У Генмы внутри будто что-то обрывается, он покрепче зажимает сенбон зубами, принимает непринужденную позу, засунув руки в карманы штанов, и вопросительно приподнимает бровь.
Хаяте жестко смотрит на него исподлобья.
- Который это по счету твой приход, не знаешь? – он кладет руку на банку с вареньем. Открывает выдвижной ящик стола, достает из него уже немного подсохший лимон, ставит его на крышку банки. Достает оттуда же пачку каких-то таблеток, кладет сверху лимона, пристраивая так, чтоб не свалились. Следующим вынимает тюбик с мазью, укладывает сверху таблеток, придерживая двумя пальцами. Снова запускает руку в ящик, загребает что-то в кулак и аккуратно ставит на тюбик. Чеснок.
- Раз, два, три, четыре, пять, - считает предметы Хаяте и убирает руки. Странный «конструктор» рассыпается, и всё, кроме банки, падает на пол. Гекко поднимает глаза на Ширануи. – Ты приходишь пятый раз, понял? Мне это не нужно. Все это.
Генма молчит, напряженно сжатые в карманах пальцы начинают затекать. Как же холодно-то. Почему у тебя так холодно, Хаяте?
К ногам подкатывается упавший лимон, и Ширануи отстраненно отпихивает его носком ботинок.
- Хочешь пожелать мне скорейшего выздоровления? Мне и это не нужно. Я лучше вас всех научился выздоравливать, - говорит Хаяте с нажимом. И, если бы не холодный тон, эти слова можно было бы принять за забавный каламбур.
- Пятый раз, Ширануи. Неужели ты все еще не понял? – заканчивает Гекко и, снова поджав губы, отворачивается к своим пергаментам.
- Я понял, - Генма отвечает на автомате, стоит еще пару минут, глядя перед собой, и уходит.
Хаяте больше не произносит ни слова. И это, черт возьми, так предсказуемо. Все это, черт возьми, так предсказуемо.
Когда Генма выходит на улицу, перед глазами у него все еще рассыпаются принесенные им когда-то лекарства, в голове пусто, а пронизывающий до костей ветер кажется теплее комнаты Хаяте.
2.
Первым, кто встречается ему по дороге, оказывается Хатаке Какаши.
И встретить его вот так – на улице - событие из ряда вон выходящее.
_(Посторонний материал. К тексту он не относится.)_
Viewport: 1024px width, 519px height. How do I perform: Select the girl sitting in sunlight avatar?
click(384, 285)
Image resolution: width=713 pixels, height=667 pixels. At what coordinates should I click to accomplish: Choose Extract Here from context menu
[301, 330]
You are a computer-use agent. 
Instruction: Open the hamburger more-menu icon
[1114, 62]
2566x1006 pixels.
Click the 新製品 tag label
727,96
Непредсказуемый Хатаке Какаши. Неуловимый, как скорость шарингана. Каждая встреча с ним длится, кажется Генме, одну единственную секунду, растянутую каким-то всемогущим шутником на несколько часов. До того мимолетны и неестественны эти встречи. Какаши вроде есть, существует, теоретически, но будто в ином измерении. И, бывает, каким-то неизвестным, но наверняка очень изощренным способом его выносит оттуда вот так – на эту улицу, по которой он и идет навстречу Генме.
Они молча кивают друг другу в знак приветствия.
- Слышал, сегодня все, кто не на заданиях, собираются в том новом пабе? Я возле него Райдо видел. Пойдем? – почему-то спрашивает у Хатаке Генма.
- А что за повод? – У Какаши в голосе вежливая заинтересованность.
- Понятия не имею.
- Ну пойдем.
В подвальном помещении паба действительно довольно многолюдно для будничного вечера. Перед входом они встречают Райдо.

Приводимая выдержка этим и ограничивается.